Wednesday was the wettest day at the Baker City Airport in almost 5 years.
But that’s not the only way to gauge the significance of the day’s sogginess.
Wednesday also crammed more rainfall into its 24 hours than any of the previous 7 months managed.
Actually Wednesday didn’t need even half those hours to pull off the feat.
By 8 a.m. the day’s total of 0.41 of an inch had already surpassed the monthly total for every month since September 2019.
Wednesday’s rain total was 0.54 of an inch, a record for May 20.
It was also the dampest day at the airport since July 10, 2015. With a total of 2.03 inches of rain, that July day was the second-wettest day on record at the airport, where records date to 1943.
(The champion in that regard is Aug. 31, 1984, when a cloudburst dumped 2.29 inches of rain on the airport.)
Wednesday’s storm should help ease the local drought. The U.S. Drought Monitor Index puts most of Baker County in the “moderate” drought category.
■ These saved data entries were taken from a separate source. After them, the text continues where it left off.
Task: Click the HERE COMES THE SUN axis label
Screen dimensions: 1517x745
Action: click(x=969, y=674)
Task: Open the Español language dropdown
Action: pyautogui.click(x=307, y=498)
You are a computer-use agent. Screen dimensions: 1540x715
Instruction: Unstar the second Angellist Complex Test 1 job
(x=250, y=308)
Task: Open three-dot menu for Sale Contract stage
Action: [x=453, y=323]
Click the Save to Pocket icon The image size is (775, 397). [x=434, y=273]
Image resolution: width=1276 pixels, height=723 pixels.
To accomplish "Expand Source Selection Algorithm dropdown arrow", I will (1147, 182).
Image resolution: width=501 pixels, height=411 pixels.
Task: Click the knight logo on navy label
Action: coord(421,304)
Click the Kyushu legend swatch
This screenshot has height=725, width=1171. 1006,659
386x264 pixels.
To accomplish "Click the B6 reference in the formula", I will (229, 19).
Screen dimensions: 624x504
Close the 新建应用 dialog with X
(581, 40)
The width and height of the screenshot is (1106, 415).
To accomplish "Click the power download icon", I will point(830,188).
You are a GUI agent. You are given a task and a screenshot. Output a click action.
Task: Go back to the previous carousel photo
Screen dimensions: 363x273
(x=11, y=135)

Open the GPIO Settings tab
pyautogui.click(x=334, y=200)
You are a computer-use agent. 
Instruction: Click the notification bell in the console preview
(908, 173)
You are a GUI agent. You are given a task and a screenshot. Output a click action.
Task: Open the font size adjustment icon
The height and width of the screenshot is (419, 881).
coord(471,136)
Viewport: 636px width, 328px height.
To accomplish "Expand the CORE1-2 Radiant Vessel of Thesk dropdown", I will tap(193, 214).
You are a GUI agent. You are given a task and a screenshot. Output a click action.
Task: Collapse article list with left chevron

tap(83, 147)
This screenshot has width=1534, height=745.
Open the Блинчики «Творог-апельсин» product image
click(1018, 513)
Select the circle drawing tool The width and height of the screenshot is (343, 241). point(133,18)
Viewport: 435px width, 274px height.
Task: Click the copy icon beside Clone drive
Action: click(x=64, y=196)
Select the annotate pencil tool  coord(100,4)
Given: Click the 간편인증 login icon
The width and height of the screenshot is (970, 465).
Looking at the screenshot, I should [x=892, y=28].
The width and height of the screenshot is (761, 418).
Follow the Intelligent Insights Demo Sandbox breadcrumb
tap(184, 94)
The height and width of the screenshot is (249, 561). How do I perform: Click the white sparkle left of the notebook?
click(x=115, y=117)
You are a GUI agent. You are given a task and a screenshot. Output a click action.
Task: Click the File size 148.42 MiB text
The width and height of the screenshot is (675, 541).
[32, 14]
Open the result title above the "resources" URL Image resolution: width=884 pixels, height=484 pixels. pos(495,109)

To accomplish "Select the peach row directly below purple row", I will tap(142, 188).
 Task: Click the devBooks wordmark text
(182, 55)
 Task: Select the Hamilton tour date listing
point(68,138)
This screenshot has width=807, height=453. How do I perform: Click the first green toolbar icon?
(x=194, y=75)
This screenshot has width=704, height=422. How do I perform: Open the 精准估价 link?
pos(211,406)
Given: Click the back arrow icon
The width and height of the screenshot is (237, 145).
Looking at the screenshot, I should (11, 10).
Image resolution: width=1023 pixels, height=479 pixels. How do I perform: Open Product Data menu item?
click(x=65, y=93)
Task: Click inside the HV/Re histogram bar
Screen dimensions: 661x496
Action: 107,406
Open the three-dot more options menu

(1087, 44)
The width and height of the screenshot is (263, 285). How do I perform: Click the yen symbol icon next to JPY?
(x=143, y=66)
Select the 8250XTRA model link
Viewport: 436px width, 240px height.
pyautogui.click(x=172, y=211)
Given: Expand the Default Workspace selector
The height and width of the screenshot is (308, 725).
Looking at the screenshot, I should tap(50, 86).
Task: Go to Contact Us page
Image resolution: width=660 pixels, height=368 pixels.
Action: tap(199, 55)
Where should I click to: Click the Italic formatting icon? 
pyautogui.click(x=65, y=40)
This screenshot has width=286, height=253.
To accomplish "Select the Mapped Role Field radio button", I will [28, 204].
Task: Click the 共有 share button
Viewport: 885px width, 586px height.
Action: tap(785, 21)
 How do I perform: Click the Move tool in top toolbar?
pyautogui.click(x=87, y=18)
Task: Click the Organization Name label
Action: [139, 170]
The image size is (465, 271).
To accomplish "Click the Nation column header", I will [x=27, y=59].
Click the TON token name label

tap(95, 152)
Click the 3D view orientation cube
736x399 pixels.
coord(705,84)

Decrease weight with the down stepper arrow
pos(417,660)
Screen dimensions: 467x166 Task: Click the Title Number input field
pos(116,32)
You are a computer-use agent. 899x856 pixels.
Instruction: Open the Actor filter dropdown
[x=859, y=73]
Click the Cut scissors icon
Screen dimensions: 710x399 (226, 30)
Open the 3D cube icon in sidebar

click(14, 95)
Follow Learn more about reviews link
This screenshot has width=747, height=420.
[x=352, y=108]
The responsible party in this case is a slow-moving low-pressure center that tracked north across western Idaho Tuesday night and into Wednesday, said Leslie Colin, a lead forecaster at the National Weather Service’s office in Baker City.
That’s an unusual course for such a storm, said Colin, who recently celebrated 50 years working for the National Weather Service.
Spring, however, is the period when such events are most likely, Colin said.
Indeed, May is statistically the wettest month in Baker City, with an average of 1.43 inches of rain.
(June ranks second, at 1.29 inches.)
“If it’s going to happen at all, this is the season it would,” Colin said.
Wednesday’s storm was atypical in more than one way.
The weather feature that often brings rain (or snow) to Baker County is a cold front — basically, the boundary between air masses of significantly different temperatures.
When a cold front sweeps through, if it drops precipitation (there are completely dry fronts, as well), the rain or snow tends to fall heavily, but only briefly, lasting in some cases for less than an hour, Colin said.
“Once the front goes through the precipitation really drops off,” he said.
The more noticeable effects of many cold fronts are a rapid drop in temperature and a shift in wind direction from southeast to northwest.
Wednesday’s storm, by contrast, was not a cold front but a “closed low,” and compared with a cold front it dawdled along.
This meant its effects — its rain, in particular — lingered for more than 10 hours.
Rain was reported at the airport at every one-hour interval, except one, between 7 p.m. on Tuesday and 3 p.m. on Wednesday.
The storm’s track also contributed to its prolific precipitation.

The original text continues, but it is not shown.